Ignatowitsch: Ein zweites Lieblingsthema von Ihnen: Gender-Studies. "Schlecht, schlechter, Geschlecht", hieß ein Artikel, indem sie die Genderforschung infrage gestellt haben. Übertreiben Sie da nicht?
Martenstein: Als ich zum ersten Mal einen Text geschrieben habe, der sich mit Gender und Feminismus mit den Mitteln des Humors auseinandergesetzt hat, war ich ehrlich überrascht, wie heftig der Gegenwind war. Ich hatte mich vorher über alles mögliche lustig gemacht, über Gott und die Welt, auch über Religion. Da gab es nie so einen Ärger. Und dann dieser Hass. Für mich war das ein Signal, dass ich mehr darüber schreiben muss, sozusagen ein Schrei, desensibilisiere mich.
"Es gibt Dinge, die mir zu privat sind, darüber schreibe ich nicht"
Ignatowitsch: Gibt es Sachen, über die sie nicht schreiben und haben Sie als Kolumnist eine Verantwortung?
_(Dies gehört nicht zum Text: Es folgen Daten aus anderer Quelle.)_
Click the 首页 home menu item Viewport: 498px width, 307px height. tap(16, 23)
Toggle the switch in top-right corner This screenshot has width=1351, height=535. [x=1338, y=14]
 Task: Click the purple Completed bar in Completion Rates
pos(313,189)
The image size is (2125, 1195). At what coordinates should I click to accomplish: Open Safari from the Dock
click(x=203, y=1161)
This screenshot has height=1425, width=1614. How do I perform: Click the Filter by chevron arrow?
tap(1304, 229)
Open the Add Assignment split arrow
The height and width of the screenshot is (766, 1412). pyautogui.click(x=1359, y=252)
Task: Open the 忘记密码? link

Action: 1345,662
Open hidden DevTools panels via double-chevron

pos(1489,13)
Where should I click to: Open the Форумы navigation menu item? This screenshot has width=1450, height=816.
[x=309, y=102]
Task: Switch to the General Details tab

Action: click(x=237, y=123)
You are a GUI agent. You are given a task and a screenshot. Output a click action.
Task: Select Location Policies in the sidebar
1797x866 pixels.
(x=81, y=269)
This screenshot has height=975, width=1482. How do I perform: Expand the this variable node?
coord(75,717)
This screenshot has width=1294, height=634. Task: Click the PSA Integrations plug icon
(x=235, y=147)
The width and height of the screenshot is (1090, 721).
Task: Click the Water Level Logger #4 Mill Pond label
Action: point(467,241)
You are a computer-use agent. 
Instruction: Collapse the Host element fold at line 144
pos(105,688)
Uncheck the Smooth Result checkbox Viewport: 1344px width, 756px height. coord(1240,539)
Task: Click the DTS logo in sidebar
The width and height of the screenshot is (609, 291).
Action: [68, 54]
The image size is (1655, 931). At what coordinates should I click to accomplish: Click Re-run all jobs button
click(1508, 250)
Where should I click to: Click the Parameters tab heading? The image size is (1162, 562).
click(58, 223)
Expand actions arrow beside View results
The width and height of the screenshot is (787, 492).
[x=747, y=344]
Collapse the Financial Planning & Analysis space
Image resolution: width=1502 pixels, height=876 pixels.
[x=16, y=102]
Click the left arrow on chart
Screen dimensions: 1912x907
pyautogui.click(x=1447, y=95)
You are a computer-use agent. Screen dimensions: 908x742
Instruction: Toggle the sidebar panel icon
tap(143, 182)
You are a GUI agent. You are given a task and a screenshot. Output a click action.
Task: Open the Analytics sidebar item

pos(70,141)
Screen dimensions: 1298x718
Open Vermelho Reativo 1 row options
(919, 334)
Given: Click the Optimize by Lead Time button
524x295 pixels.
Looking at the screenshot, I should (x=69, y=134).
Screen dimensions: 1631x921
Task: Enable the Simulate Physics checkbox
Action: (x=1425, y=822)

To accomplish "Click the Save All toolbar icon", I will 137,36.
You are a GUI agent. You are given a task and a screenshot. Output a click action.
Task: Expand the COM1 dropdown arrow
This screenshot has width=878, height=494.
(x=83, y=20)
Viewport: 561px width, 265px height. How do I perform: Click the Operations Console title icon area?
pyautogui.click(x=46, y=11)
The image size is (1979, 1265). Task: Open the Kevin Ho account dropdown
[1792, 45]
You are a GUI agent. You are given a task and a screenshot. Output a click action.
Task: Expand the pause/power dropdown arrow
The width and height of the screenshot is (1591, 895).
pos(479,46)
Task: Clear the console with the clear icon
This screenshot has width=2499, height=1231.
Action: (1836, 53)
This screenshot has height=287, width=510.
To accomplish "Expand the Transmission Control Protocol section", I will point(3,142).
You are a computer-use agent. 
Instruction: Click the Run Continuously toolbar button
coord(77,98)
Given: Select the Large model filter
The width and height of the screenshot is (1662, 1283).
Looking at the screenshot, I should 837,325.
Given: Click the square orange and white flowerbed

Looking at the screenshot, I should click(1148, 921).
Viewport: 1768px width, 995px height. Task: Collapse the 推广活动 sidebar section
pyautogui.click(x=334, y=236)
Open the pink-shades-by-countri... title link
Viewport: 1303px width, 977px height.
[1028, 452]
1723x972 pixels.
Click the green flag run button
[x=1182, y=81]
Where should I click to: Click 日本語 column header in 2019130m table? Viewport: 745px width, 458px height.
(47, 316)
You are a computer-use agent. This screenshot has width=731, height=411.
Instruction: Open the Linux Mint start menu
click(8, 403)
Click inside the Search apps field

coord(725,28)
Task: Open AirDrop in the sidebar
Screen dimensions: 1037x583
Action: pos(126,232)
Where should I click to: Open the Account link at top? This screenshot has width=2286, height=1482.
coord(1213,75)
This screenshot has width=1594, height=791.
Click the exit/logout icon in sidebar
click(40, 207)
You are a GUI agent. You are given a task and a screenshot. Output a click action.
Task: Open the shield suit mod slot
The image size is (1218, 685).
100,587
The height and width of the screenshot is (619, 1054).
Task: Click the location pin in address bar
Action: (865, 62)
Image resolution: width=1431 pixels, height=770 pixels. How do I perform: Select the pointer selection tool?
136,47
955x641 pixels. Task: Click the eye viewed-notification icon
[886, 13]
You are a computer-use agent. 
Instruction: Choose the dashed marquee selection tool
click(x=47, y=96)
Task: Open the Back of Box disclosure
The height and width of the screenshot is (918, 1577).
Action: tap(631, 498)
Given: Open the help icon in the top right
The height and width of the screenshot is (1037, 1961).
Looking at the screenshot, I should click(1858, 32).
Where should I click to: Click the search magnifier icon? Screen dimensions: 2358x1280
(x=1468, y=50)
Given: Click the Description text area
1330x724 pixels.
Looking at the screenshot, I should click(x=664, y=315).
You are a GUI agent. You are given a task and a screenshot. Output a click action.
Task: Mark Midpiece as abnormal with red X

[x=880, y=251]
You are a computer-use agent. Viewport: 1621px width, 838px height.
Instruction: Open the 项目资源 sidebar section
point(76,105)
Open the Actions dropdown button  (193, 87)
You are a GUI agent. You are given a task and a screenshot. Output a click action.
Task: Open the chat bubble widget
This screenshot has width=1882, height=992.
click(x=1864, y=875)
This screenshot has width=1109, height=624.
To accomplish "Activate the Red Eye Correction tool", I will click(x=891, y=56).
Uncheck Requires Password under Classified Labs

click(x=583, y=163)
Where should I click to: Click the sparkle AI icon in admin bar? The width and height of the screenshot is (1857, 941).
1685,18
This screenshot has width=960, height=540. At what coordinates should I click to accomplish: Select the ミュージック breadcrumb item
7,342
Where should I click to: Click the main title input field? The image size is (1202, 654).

Martenstein: Es gibt Dinge, die mir zu privat sind, darüber schreibe ich nicht. Verantwortung habe ich dafür, dass eine nennenswerte Zahl von Leuten die Kolumne gerne liest. Ich muss mich an die üblichen Regeln im Journalismus halten. Es muss stimmen, es dürfen keine Leute diffamiert werden. Was Spott und Kritik angeht, habe ich eine einfache Faustregel: Man kann Leute wegen allem am Schlafittchen packen, was sie sagen und tun. Was nicht zur Debatte steht ist, was sie sind, also unter anderem Geschlecht, Hautfarbe, Aussehen und Gebrechen etc. Das steht nicht zur Debatte, davon muss man, finde ich, die Finger lassen, aber alle Situationen, in denen sich die Leute auch hätten anders entscheiden können, etwas anderes sagen können, das ist für Kritik natürlich offen.